Satu persatu para ulama hadits yang jumlahnya sepuluh itu menanyakan 10 hadits yang telah dipersiapkan kepadanya. Jawaban yang diberikan olehnya kepada penanya yang pertama hingga penanya yang kesepuluh adalah cukup singkat, “Saya tidak mengetahuinya.”
Langkah yang dilakukan dia ini sebagai rasa tawadhu’ dan penghormatannya di hadapan para ulama hadits lain. Namun, setelah dia mengetahui bahwa para ulama hadits itu ingin menguji kemampuannya di bidang ilmu hadits, maka dia terpaksa menjelaskan secara panjang lebar dengan membenarkan atau mengembalikan baik matan maupun sanad hadits yang diacak tidak karuan oleh kesepuluh para ulama hadits itu.
Penjelasan dia yang cukup panjang dalam membenarkan kesalahan dari seratus hadits yang dikemukakan para ulama hadits, membuat para ulama hadits yang hadir sangat tercengang dan harus mengakui kepandaian, ketelitian, dan hafalan dia di bidang ilmu-ilmu hadits.
Dia belajar dan memperoleh hadits dari beberapa orang yang dikenal sebagai penghafal hadits, di antaranya, Maki bin Ibrahim, ‘Abdullah bin ‘Usman Al-Marwazi, ‘Abdullah bin Musa Al-Abbasi, Abu ‘Ashim Asy-Syaibani dan Muhammad bin ‘Abdullah Al-Anshari.
Adapun ulama besar yang pernah belajar dan mendapatkan hadits darinya di antaranya adalah Imam Muslim, Abu Zur’ah, At-Turmudzi, Ibnu Khuzaimah, dan An-Nasa`i.
Karya ilmiahnya tidak hanya terbatas pada kitab hadits saja, melainkan meliputi banyak disiplin ilmu pengetahuan lain, seperti kitab Qadhaya Ash-Shahabah Wa At-Tabi’in; At-Tarikh Al-Kabir; At-Tarikh Al-Ausath; Al-Adab Al-Munfarid dan Bir Al-Walidain.
Adapun karyanya di bidang hadits yang sangat monumental adalah kitab Shahih Al-Bukhari. Kitab ini merupakan kumpulan hadits-hadits shahih yang dia persiapkan selama enam belas tahun. Dia sangat berhati-hati dalam menulis setiap hadits yang dimasukkan ke dalam kitab ini. Setiap kali hendak mencantumkan hadits dalam kitab ini, lebih dahulu dia mandi dan melaksanakan shalat istikharah untuk minta petunjuk kepada Allah.

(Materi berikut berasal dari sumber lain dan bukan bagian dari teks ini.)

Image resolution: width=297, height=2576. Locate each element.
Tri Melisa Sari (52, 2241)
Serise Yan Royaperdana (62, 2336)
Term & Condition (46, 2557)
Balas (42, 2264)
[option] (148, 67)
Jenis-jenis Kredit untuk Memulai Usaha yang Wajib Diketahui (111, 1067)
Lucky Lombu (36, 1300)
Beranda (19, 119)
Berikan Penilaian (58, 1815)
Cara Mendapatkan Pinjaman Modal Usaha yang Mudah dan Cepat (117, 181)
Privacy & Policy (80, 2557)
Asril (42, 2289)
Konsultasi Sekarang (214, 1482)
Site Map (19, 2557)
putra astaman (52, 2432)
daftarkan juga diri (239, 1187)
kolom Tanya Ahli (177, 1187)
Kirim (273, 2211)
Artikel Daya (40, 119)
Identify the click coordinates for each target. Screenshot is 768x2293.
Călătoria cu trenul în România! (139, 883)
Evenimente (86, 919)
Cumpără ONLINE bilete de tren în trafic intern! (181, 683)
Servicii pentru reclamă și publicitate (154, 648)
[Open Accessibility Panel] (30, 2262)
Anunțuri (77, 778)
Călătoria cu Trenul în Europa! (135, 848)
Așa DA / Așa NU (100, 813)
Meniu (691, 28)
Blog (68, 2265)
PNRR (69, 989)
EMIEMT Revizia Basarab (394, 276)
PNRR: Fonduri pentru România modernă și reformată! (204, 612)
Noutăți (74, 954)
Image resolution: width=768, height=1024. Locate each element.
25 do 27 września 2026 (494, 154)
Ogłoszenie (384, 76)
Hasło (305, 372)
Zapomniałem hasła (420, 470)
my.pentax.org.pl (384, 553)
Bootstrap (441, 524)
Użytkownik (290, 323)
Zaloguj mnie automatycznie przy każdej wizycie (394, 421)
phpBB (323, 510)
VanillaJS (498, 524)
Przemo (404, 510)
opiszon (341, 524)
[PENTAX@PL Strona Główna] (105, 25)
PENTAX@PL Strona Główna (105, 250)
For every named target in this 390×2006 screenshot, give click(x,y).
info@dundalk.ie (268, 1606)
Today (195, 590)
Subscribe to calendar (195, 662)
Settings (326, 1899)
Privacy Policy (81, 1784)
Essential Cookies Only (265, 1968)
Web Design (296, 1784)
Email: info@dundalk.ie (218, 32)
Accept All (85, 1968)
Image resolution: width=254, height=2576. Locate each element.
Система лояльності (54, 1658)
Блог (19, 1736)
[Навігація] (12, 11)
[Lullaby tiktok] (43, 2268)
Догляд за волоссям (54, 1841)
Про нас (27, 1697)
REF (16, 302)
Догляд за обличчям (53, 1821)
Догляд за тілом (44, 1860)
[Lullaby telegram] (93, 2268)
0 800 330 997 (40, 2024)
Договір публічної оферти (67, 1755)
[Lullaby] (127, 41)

Ini bukan satu-satunya cara dia dalam menentukan keshahihan hadits secara ilmiah. Lebih dari itu bahwa seluruh ulama di seluruh penjuru dunia setelah melakukan penelitian sanad-sanad yang dikemukakan dalam kitab ini mengakui bahwa seluruh sanad-sanadnya adalah tsiqah (terpercaya) dan diakui juga ada beberapa buah saja yang dinilai lemah sanadnya, tetapi tidak termasuk sanad yang sangat lemah.
BACA JUGA: Keteladanan Imam Bukhari
Hadis-hadis yang dimuat dalam kitab ini adalah shahih semua. Ini berlandaskan pada pengakuan dia sendiri, “Saya tidak memasukkan hadits dalam kitab ini kecuali shahih semuanya.”
Jumlah hadits yang dimuat dalam kitab ini sebanyak 6397 buah, dengan hadits yang diulang-ulang dan belum termasuk yang mu’allaq dan mutabi’. Yang mu’allaq sebanyak 1341 buah dan yang mutabi sebanyak 384 buah (ini masih khilaf). Jadi, seluruh hadits yang tercantum dalam kitab ini sebanyak 8122 buah, di luar yang maqthu dan mauquf. Adapun jumlah yang sebenarnya, tanpa ada hadits yang diulang-ulang (tanpa memasukkan yang mu’allaq dan mutabi’) adalah sebanyak 2513 buah.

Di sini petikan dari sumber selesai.